Existing methods do not fully utilize available medical knowledge to close this gap. Two additional sources of information, are tabular features already encoded in EHRs, and medical domain knowledge structured as a Bayesian network, and capable of enhancing CIE. This helps connect encoded background information with concepts extracted from the text. However, a suitable clinical dataset containing both tabular data and unstructured text is needed to implement this idea. While open-source datasets like MIMIC-III and MIMIC-IV exist, they present challenges such as complexity, billing-driven tabular features, and inconsistent links between features and text concepts.

Researchers from IDLab, Department of Information Technology at Ghent University – imec Ghent, Belgium, and the Department of Public Health and Primary Care at Ghent University Ghent, Belgium have proposed the SynSUM benchmark, which is a synthetic dataset that links unstructured clinical notes to structured background variables. This dataset contains 10,000 artificial patient records in the domain of respiratory diseases, containing both tabular variables and related clinical notes. SynSUM provides research on clinical information extraction with tabular background variables, linked through domain knowledge to concepts of interest in the text, and supports research in clinical reasoning automation

The proposed method, SynSUM utilizes four distinct approaches to predict symptoms from clinical data:

BN-tab: A Bayesian network with a predefined causal structure, using maximum likelihood estimation to learn parameters from training data.

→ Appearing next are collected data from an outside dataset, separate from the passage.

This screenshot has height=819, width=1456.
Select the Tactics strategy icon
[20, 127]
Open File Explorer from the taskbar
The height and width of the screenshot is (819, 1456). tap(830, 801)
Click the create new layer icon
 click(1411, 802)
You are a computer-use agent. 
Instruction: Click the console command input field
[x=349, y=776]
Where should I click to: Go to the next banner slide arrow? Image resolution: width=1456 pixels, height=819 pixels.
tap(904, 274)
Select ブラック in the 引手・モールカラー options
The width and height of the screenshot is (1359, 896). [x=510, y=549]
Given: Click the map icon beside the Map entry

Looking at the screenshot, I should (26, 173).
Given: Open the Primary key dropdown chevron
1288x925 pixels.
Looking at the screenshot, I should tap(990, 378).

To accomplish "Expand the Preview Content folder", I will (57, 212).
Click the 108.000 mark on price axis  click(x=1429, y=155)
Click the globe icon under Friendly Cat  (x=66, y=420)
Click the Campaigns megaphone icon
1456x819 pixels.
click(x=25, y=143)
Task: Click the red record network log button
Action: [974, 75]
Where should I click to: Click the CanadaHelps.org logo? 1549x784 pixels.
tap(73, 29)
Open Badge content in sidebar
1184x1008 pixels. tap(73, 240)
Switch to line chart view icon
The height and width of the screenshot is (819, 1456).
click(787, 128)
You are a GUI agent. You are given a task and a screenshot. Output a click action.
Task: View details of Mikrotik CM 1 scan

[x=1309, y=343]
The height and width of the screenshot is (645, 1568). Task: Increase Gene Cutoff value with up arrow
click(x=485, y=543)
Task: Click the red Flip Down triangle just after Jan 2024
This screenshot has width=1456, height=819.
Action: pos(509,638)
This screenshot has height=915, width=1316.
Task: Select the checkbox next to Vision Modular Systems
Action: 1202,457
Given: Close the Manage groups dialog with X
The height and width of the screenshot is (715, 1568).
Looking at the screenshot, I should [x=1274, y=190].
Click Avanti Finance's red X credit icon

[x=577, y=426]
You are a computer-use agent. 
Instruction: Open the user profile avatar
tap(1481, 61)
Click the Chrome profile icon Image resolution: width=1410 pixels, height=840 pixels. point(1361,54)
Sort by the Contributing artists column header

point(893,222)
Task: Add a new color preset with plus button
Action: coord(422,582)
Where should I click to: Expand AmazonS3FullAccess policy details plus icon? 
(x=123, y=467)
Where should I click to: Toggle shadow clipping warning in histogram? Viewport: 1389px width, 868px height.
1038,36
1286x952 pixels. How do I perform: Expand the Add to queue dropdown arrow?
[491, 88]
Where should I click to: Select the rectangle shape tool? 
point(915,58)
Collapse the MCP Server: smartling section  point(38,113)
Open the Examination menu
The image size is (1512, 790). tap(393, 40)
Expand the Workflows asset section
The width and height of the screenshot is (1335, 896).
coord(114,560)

XGBoost-tab: An XGBoost classifier trained for each symptom under three different evidence settings, with hyperparameters optimized through cross-validation.

Neural-text: A neural classifier that processes only the text input, using sentence embeddings from the BioLORD model to predict symptom probabilities.

Neural-text-tab: An extension of the neural-text approach that uses tabular variables with text embeddings, using separate classifiers for each symptom.

The methods are evaluated using an 8000/2000 train-test split, with cross-validation for hyperparameter tuning. They reported F1-scores for each symptom prediction, using a 0.5 probability threshold for classification. Results show that text-based methods (neural-text and neural-text-tab) outperformed tabular-only approaches (BN-tab and XGBoost-tab). Symptoms such as dyspnea, cough, and nasal congestion are easily predictable, compared to pain and fever. A performance gap is observed between normal and compact notes, attributed to the latter’s higher complexity. Also, the concatenation of embeddings slightly outperformed mean embeddings, indicating complementary information in different note sections.

In summary, researchers have introduced the SynSUM dataset that offers multiple potential applications in healthcare research. Its main purpose is to enhance clinical information extraction techniques to combine tabular background variables. The dataset’s unique structure, utilizing structured and unstructured data with known relationships, makes it valuable for various research areas at the intersection of tabular data and text in healthcare. This versatility positions SynSUM as a valuable resource for enhancing multiple facets of medical informatics and data science in healthcare settings. Future work contains the use of domain knowledge to link tabular features with textual concepts for more accurate extraction.